[begin SOURCE EXCERPT]

URBAN LEARNER-TEACHING RESIDENCY REFLECTIONS
Week 4 -- Triad One

Monday 10/22/12 to Friday 10/26/12, 8:00 AM- 4:00 PM

Learners and Learning:
Diverse Learners


Area of Concentration:
Specific SEPT Element - Diverse Learners
Urban Diversity by Design

Research Target:
"Understanding by Design" in Principle and Practice

UbD and DI  (Tomlinson and McTighe)


"Teachers must place a strong emphasis on 
rigor, relevance, but most of all on developing 
relationships with children."

Dr. Asa Hilliard,
former Director of Urban Studies at Georgia State University


Critical Dispositions Matrix

This week’s experiences highlighted five critical dispositions related to Diverse Learners:
  • Teacher believes that all learners can achieve at high levels and persists in helping each learner reach his/her full potential.
  • Teacher respects learners as individuals with differing personal and family backgrounds and various skills, abilities, perspectives, talents, and interests.
  • Teacher makes learners feel valued and helps them learn to value each other.
  • Teacher values planning as a collegial activity.
  • Teacher believes that plans must always be open to adjustment and revision based on learner needs and changing circumstances.
     


Culturally Responsive Framework

Three core markers related to Culturally Responsive Teaching and learning assessment have been highlighted by this week’s experiences:

  • Establishing inclusion: Creating a learning atmosphere in which learners and instructors feel respected by and connected to one another.

  • Developing attitude: Creating a favorable disposition toward the learning experience through personal relevance and choice.

[end SOURCE EXCERPT]
[begin MATERIAL]

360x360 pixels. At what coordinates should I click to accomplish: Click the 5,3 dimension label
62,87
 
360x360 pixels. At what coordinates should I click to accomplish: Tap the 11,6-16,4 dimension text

[end MATERIAL]

Reproduce the urban teaching residency reflections above in full, word for word.

URBAN LEARNER-TEACHING RESIDENCY REFLECTIONS
Week 4 -- Triad One

Monday 10/22/12 to Friday 10/26/12, 8:00 AM- 4:00 PM

Learners and Learning:
Diverse Learners


Area of Concentration:
Specific SEPT Element - Diverse Learners
Urban Diversity by Design

Research Target:
"Understanding by Design" in Principle and Practice

UbD and DI  (Tomlinson and McTighe)


"Teachers must place a strong emphasis on 
rigor, relevance, but most of all on developing 
relationships with children."

Dr. Asa Hilliard,
former Director of Urban Studies at Georgia State University


Critical Dispositions Matrix

This week’s experiences highlighted five critical dispositions related to Diverse Learners:
  • Teacher believes that all learners can achieve at high levels and persists in helping each learner reach his/her full potential.
  • Teacher respects learners as individuals with differing personal and family backgrounds and various skills, abilities, perspectives, talents, and interests.
  • Teacher makes learners feel valued and helps them learn to value each other.
  • Teacher values planning as a collegial activity.
  • Teacher believes that plans must always be open to adjustment and revision based on learner needs and changing circumstances.
     


Culturally Responsive Framework

Three core markers related to Culturally Responsive Teaching and learning assessment have been highlighted by this week’s experiences:

  • Establishing inclusion: Creating a learning atmosphere in which learners and instructors feel respected by and connected to one another.

  • Developing attitude: Creating a favorable disposition toward the learning experience through personal relevance and choice.